THE SCREEN SCENE (WRBL) – It’s easy to forget that Tom Clancy was a major brand in the 1980s and 90s. His novels topped the bestseller lists. The literary Mount Rushmore of the era was Stephen King, John Grisham and Clancy. Even President Ronald Reagan gave a blurb review for the paperback of the submarine warfare thriller, The Hunt for Red October.

In the 1990s the Jack Ryan films, starring Alec Baldwin and then Harrison Ford as the family man turned spy, blew up the box office. But following Clancy’s death in 2013, his brand began to fade. The Clancy estate found a variety of coauthors to carry on the publishing empire, but the film adaptations mostly ground to a halt.


Now Amazon is attempting to relaunch an arm of the Clancy franchise, special forces operative John Kelly a/k/a John Clark. Portrayed by Willem Dafoe in 1994’s Clear and Present Danger and by Liev Schreiber in 2002’s The Sum of All Fears, Clark has been sitting on the Intellectual Property shelf for nearly twenty years. John Kelly is no longer a Vietnam vet. He’s a modern-day special forces soldier played by Michael B. Jordan (Creed, Black Panther) who is no stranger to the world of franchise films.

This latest reboot, Without Remorse, finds Navy SEAL John Kelly on the verge of retirement. He lives in a beautiful house in the suburbs. (Who knew the military paid so well?) He has a beautiful wife who’s expecting their first child. So naturally Kelly goes on one last mission, everything goes perfectly and the Kelly family walks off into the sunset.

No chance. This is the first film in a potential Amazon franchise. We’ve all seen enough action films featuring elite soldiers. It’s a lonely path for those cinematic heroes, and their personal lives are usually in a shambles. As you would expect, that one last mission goes horribly wrong and leaves Kelly on a Russian hit list. In short order, the enemy arrives to get even with Kelly’s SEAL team.
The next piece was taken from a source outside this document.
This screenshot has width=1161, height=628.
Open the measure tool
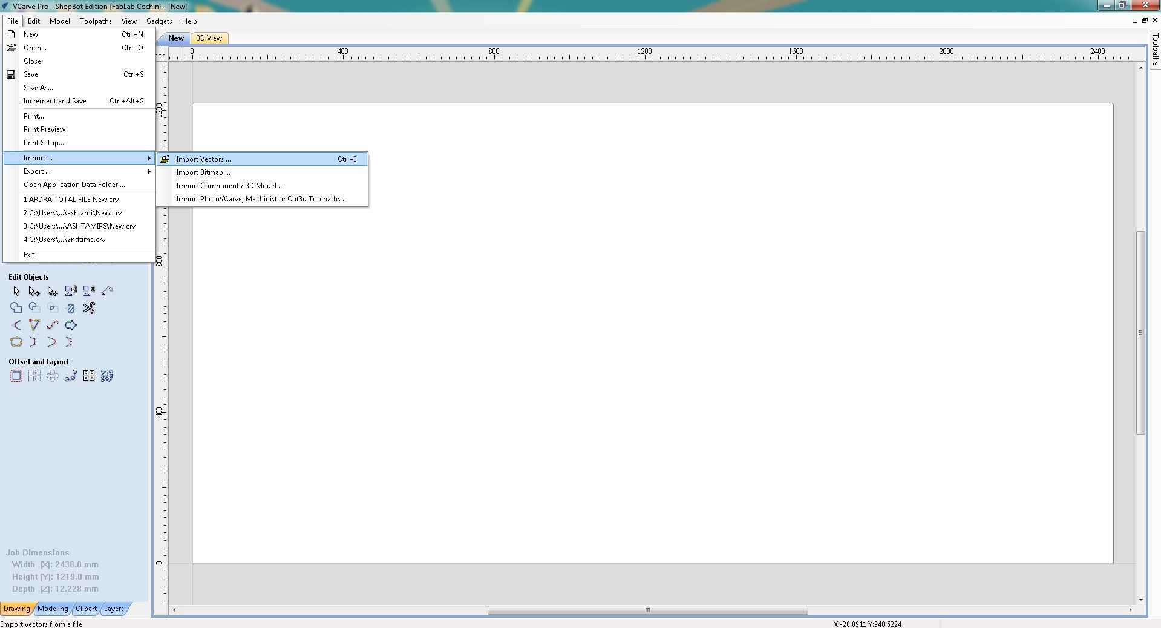(108, 291)
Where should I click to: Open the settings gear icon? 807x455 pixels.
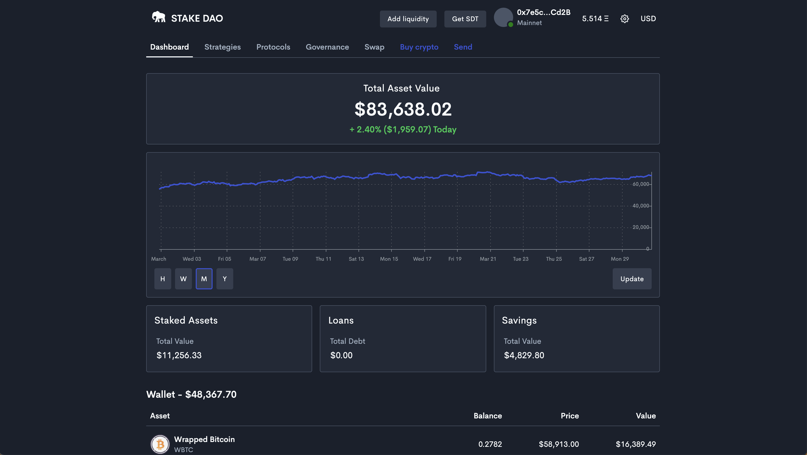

Without Remorse is not a low budget attempt to cash in on its popular source material. It’s not a cheap, straight to VOD film. The money is on the screen, as they like to say in the film business. You also have an A-list young star in the lead with Jordan. He more than has the acting chops to bring credibility to a character who could be a cardboard cutout in lesser hands. The weakness to the film is the screenplay delivered by Taylor Sheridan, and that’s hard for me to believe. Sheridan wrote the screenplay for Sicario and the 2016 neo-Western Hell or High Water, a modern crime classic. So it’s surprising Without Remorse has so many gaps in the storytelling. It plays like a series of plot beats with no connective tissue. Maybe there was a far better draft that got watered down by “notes” from Amazon executives, but the version that survived is a giant pile of… clichés.
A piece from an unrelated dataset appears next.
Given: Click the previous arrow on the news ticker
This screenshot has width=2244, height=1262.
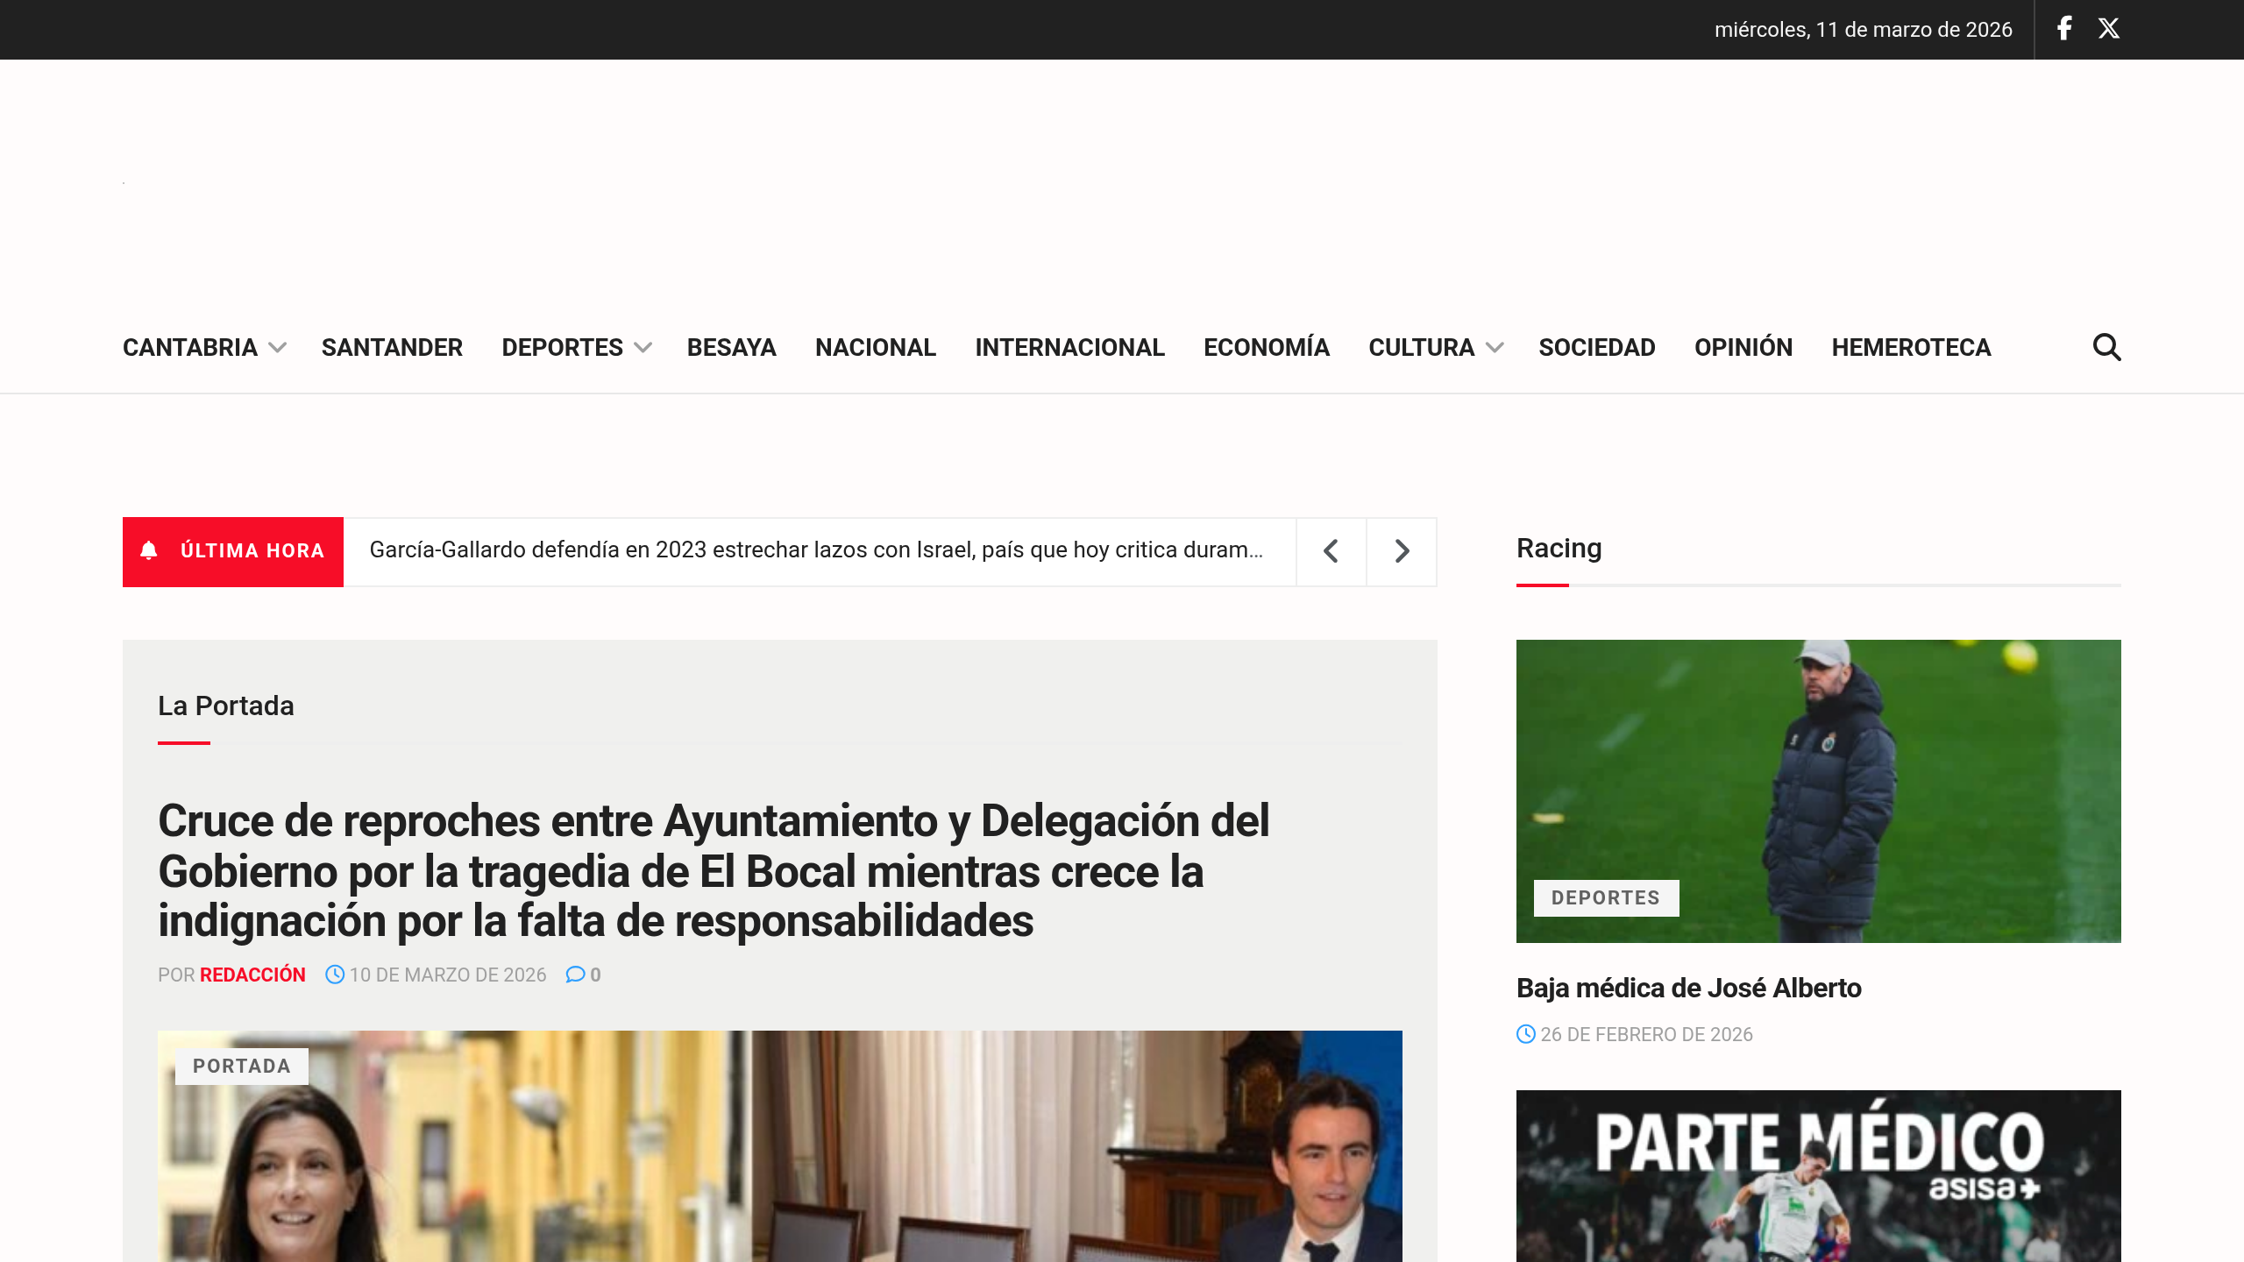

After the last round is fired and the last car explodes, Without Remorse proves itself to be “good enough.” That’s not exactly a rave review, but the film isn’t worthy of high praise. It’s a reboot of a character that first appeared nearly thirty years ago, and there are going to be some growing pains along the way. If you are a fan of the Tom Clancy world of spies and special ops soldiers, this film will keep you entertained. If this isn’t your usual cinematic bag, there’s nothing about Without Remorse that will change your mind.

Without Remorse is currently playing on Amazon Prime.